### WHAT IS REQUIRED:
If a line in the data holds "computer", copy that line out in full.

Saved entries
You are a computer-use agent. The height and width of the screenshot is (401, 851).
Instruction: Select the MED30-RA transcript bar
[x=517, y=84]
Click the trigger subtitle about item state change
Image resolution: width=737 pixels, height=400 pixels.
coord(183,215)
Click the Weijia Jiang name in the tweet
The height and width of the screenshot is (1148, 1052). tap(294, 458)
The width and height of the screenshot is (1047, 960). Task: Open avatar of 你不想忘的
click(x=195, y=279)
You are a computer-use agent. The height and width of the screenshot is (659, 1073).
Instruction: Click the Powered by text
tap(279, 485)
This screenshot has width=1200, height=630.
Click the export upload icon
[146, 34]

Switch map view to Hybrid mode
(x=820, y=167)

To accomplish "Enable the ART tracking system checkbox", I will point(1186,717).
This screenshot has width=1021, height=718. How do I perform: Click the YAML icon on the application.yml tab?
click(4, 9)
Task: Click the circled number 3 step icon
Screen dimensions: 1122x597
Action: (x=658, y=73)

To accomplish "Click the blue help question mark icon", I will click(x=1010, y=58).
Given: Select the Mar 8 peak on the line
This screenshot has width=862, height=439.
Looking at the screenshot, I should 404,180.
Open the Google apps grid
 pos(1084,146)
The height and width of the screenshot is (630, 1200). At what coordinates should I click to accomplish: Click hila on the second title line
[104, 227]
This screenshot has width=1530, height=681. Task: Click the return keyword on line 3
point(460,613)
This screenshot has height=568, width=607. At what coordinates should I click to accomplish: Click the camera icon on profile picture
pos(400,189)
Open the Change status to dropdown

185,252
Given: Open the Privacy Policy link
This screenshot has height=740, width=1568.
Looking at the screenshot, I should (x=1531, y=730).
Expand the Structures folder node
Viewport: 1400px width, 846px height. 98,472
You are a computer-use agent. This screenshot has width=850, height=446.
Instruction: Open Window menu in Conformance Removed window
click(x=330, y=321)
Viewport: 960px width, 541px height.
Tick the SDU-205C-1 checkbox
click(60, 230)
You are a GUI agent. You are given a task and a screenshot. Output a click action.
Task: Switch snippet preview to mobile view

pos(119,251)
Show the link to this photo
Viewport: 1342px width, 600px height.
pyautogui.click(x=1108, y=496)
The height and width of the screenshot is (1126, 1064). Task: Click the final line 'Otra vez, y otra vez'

### RESPONSE:
You are a computer-use agent. The height and width of the screenshot is (401, 851).
You are a computer-use agent. The height and width of the screenshot is (659, 1073).
You are a computer-use agent. This screenshot has width=850, height=446.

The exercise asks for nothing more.